Throughout the material, count the lines with the word "agent" in them, and answer with only the figure.

◇ ◇ ◇ ◇

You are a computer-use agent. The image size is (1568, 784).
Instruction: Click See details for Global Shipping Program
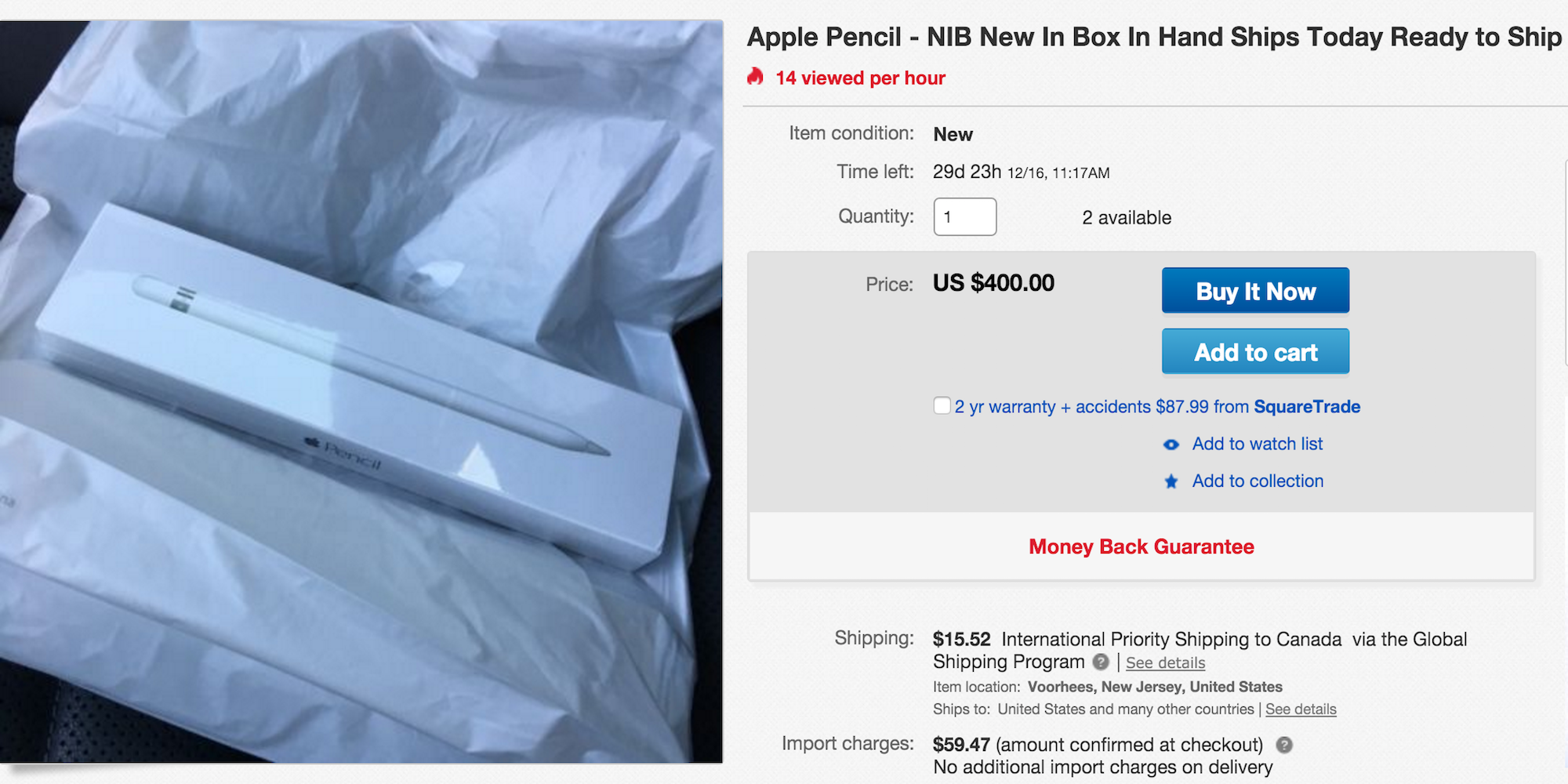click(x=1165, y=663)
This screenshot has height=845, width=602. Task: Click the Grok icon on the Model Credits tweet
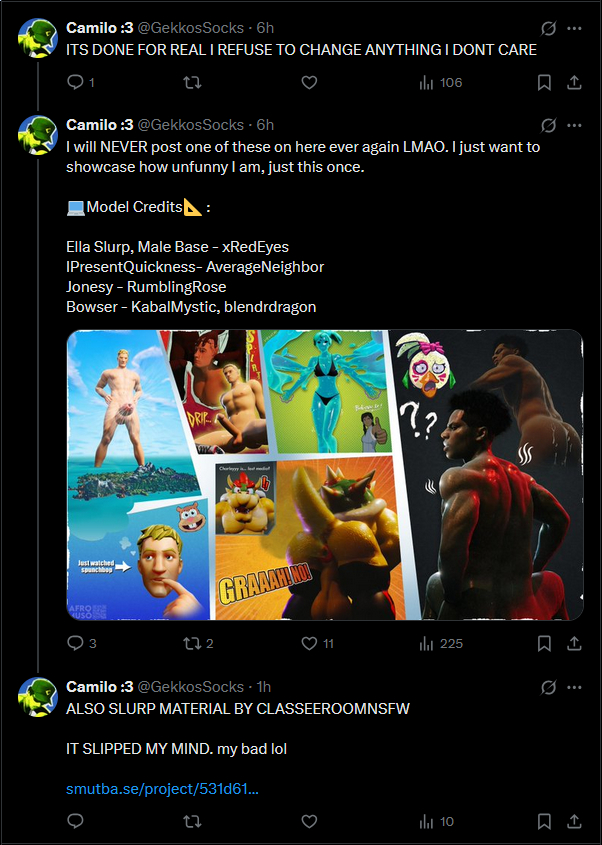click(x=549, y=125)
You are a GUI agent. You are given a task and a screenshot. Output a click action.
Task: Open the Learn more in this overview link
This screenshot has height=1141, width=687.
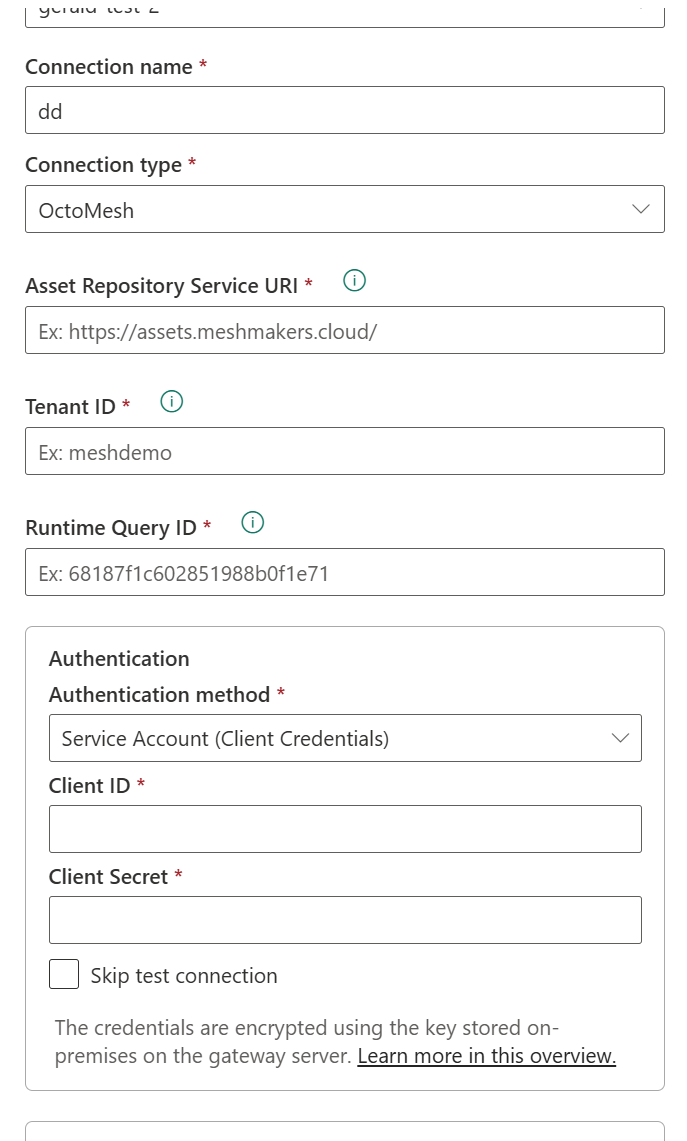(x=486, y=1056)
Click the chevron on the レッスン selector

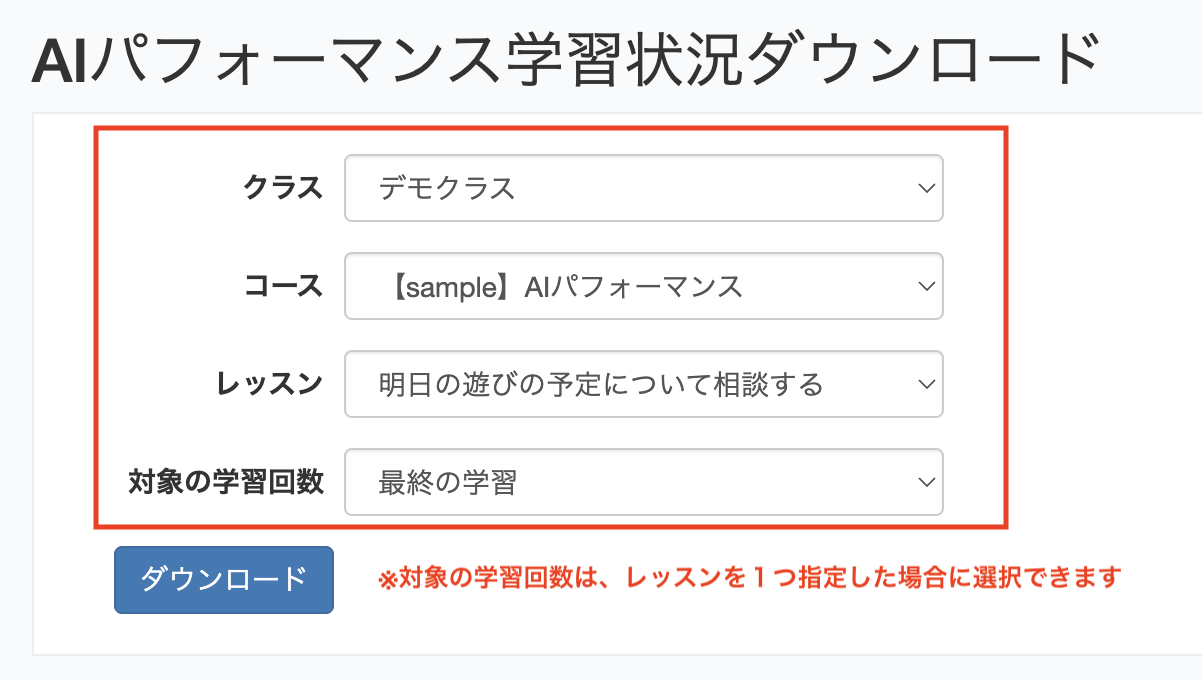(925, 384)
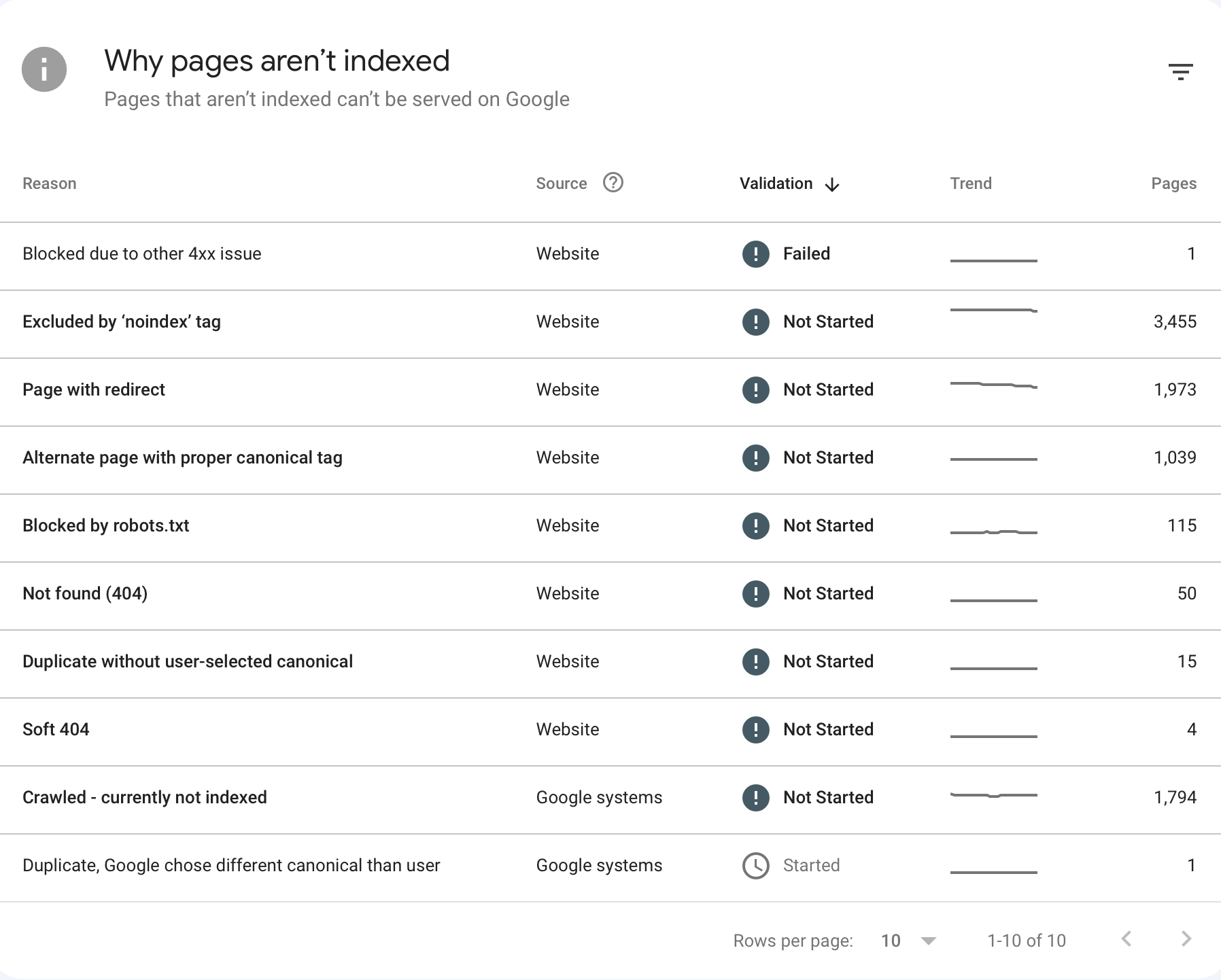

◇ ◇ ◇ ◇

▶ Solution to the problem
2